++++ Excerpted text ++++

Hardy Sauter described James Reid the best. “He’s different than different,” the Spokane Chiefs coach said. How much easier can he say your goalie doesn’t fit into the stereotype with left-handed relievers and field-goal kickers?
“Stereotypically you can categorize goalies that way, and too often you’re correct,” Chiefs general manager Tim Speltz said, quick to point out that Reid didn’t fit the mold.
In typical fashion, Reid doesn’t understand the fuss, whether it be about zany goalies or his lack of zaniness.
“I’ve heard that a lot,” he said. “People talk about how crazy (goalies) are. I’ve never really met an absolutely crazy goalie. I don’t know what they’re talking about.”
Reid does have a couple of superstitions, but nothing really outrageous or more noticeable than when he skates from his goal to the right corner during stoppages in play.
Whatever Reid is doing, it would be a good idea not to change anything.
With an amazing November – 10 wins in 11 games, 12 goals against – Reid has moved to the top of Western Hockey League goalies with a league-best 2.09 goals-against average and .927 saves percentage for 18 wins, tied for second in the league.
“I think that’s my best run, for sure,” Reid said. “I started the month with a shutout and I just had a lot of confidence. Everything seemed to go my way.”
Calling it his best run goes back a ways since he started playing goalie as an 8-year-old in Calgary, Alberta, something his father still can’t figure out.
“I played a lot of hockey, but never in goal,” Geoff Reid said. “It’s the craziest thing. Our oldest son was a goalie. I fought him until he was about 13, then I finally gave in. He just loved it and James followed him.
“Scott (now 25) was a really, really strong player, always made all of the top teams in Calgary. That’s probably what hurt the most. Up here, everybody starts out as skater. James did the same thing. Everyone has to take a turn in goal and he just loved it, so did Scott. They couldn’t wait for their turn in goal.
“The worst thing is when they tried it they were successful at it. I think everyone dreams that when they try it they let in 10 goals.”
“I think it’s fun,” James said. “I just like being the last man back.”
“The further away from the goalie, the less responsibility there is for goals against,” his father said. “It’s very difficult. There’s a lot of stress on the parents. I have a nice shock of white hair. I think it’s from both my boys being goalies.”

++++ Supplied material ++++

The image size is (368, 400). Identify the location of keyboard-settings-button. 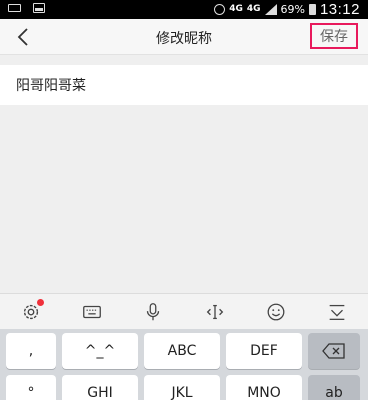
(31, 312).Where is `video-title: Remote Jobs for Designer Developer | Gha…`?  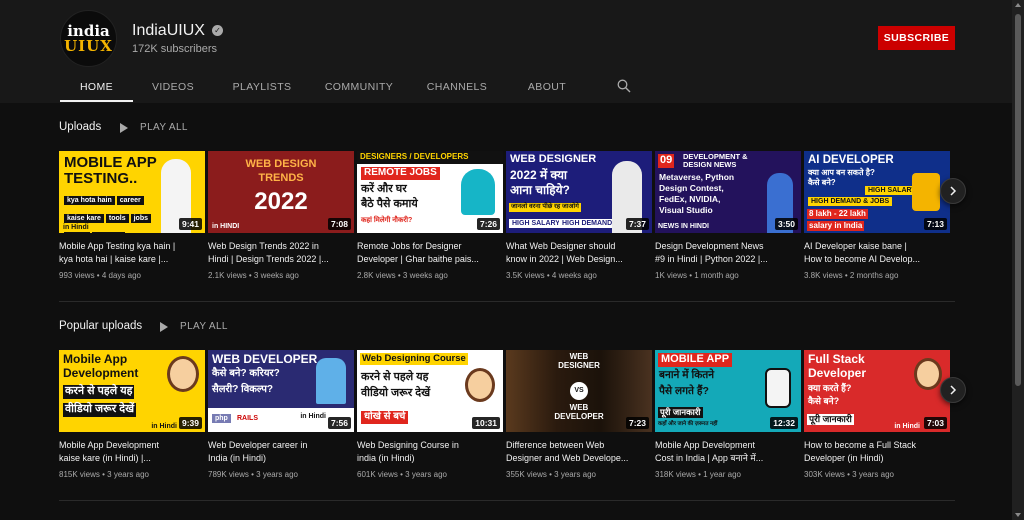
video-title: Remote Jobs for Designer Developer | Gha… is located at coordinates (430, 253).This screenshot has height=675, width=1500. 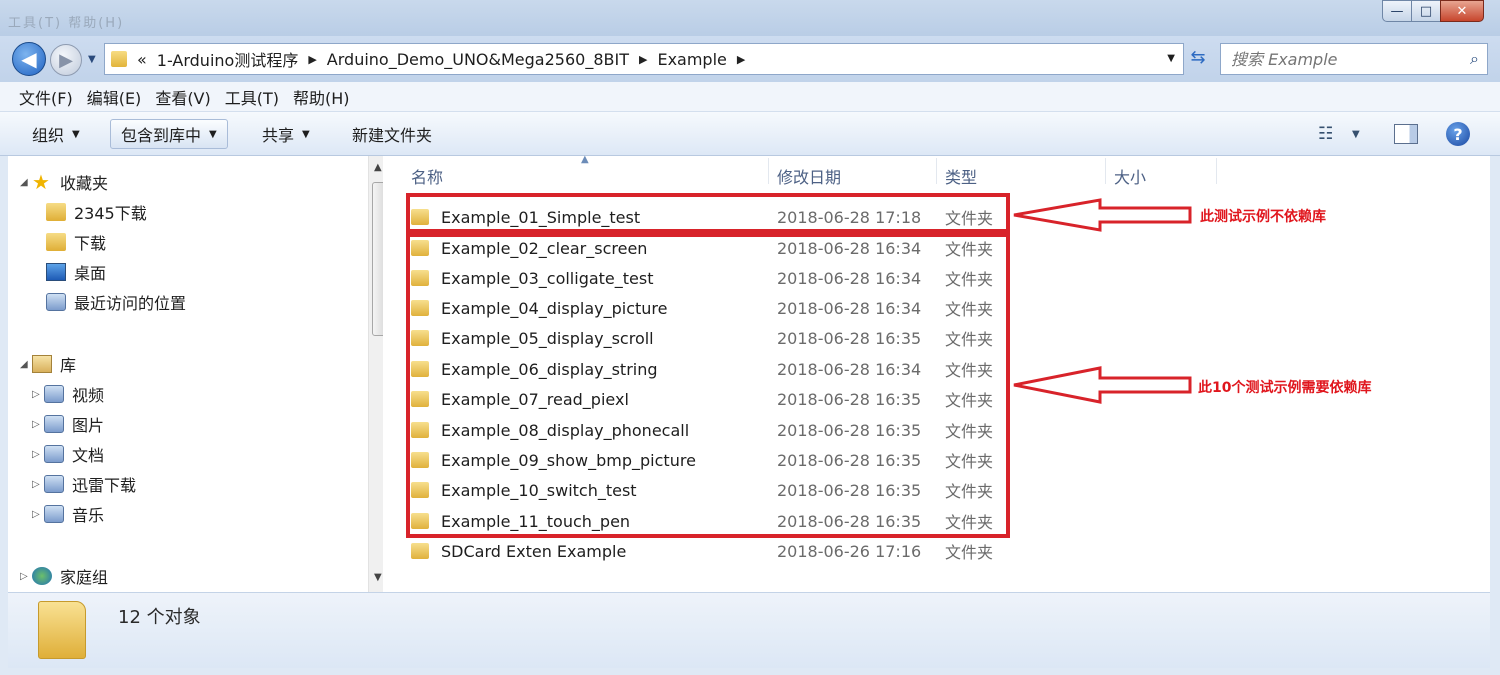 I want to click on maximize-button: □, so click(x=1426, y=11).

++++

Task set:
**A.** In the article about Spokane Chiefs goalie James Reid, at what age did Reid start playing goalie?
**B.** How would you render this sentence from the article about goalie James Reid in Spanish: "Whatever Reid is doing, it would be a good idea not to change anything."
**C.** Pick up the article about Spokane Chiefs goalie James Reid after its final sentence and keep writing it.

Task-by-task results:
**A.** He started as an 8-year-old.

**B.** Haga lo que haga Reid, sería buena idea no cambiar nada.

**C.**
James’ success led to him being drafted by the Everett Silvertips in the 10th round of the 2005 draft. He never made an impression and was released.
“They had a lot of goalies (and) I didn’t have the greatest camp either,” he said.
That only served to motivate him more and he jumped at the chance when the Chiefs came calling.
“We had identified our goaltending as being a weakness,” Speltz said. “We were actively trying to find free-agent goaltenders. That’s how we found Dustin Tokarski and James Reid. A lot of good players have developed because of opportunity. Those guys were pretty good goaltenders that deserved a chance.”
Reid started the 2007-08 season with the Chiefs, who kept him around until November before deciding to stick with two veteran goalies, Tokarski and Kevin Armstrong. After leading his Calgary team to the Junior A playoffs, Reid was back as the third wheel for the Memorial Cup run.
“He had never not been the star goalie of his team,” Geoff Reid said. “We made a lot of drives to Spokane to encourage him.”
Reid returned last season as the backup. While Tokarski was rewriting the Chiefs’ record book, Reid played in just 18 games. It’s a testament to his makeup, as well as the team, that Reid never showed any rust. He won 12 games with a 1.68 goals-against average.
“It was tough,” he said. “I think I was playing only once in every seven or eight games. In practices I had to work extra hard to be ready when I had my chance. I stayed focused, because I knew I had to play when Dustin went to the World Juniors.”
In that stretch spanning Christmas, Reid held his own – and he did it with several other top teammates at the tournament.
That string impressed Sauter and Speltz and they were sure they had a front-line goalie heading into this season.
“I liked the fact he was athletic when he played and the fact he did it over a period of 15 to 18 games, it wasn’t just two or three,” Sauter said. “There is a little bit of gambling. You never really quite know, but we just felt comfortable with him. We felt he would grow into the role and he has.”
“Longevity and consistency is what determines a goaltender,” Speltz said. “We have the most challenging part of the year still ahead of us.”
The Chiefs – minus three players at the World Junior Tournament – return from Christmas break to face Portland tonight at the Arena. Reid hopes he doesn’t struggle to find his groove like he did at the start of the season when he opened 2-4.
“I could have been playing a lot better,” he said. “Being a starter for the first time I think I was putting too much pressure on myself. After September I realized if I played my game, I’d be fine. The coaches had confidence in me.”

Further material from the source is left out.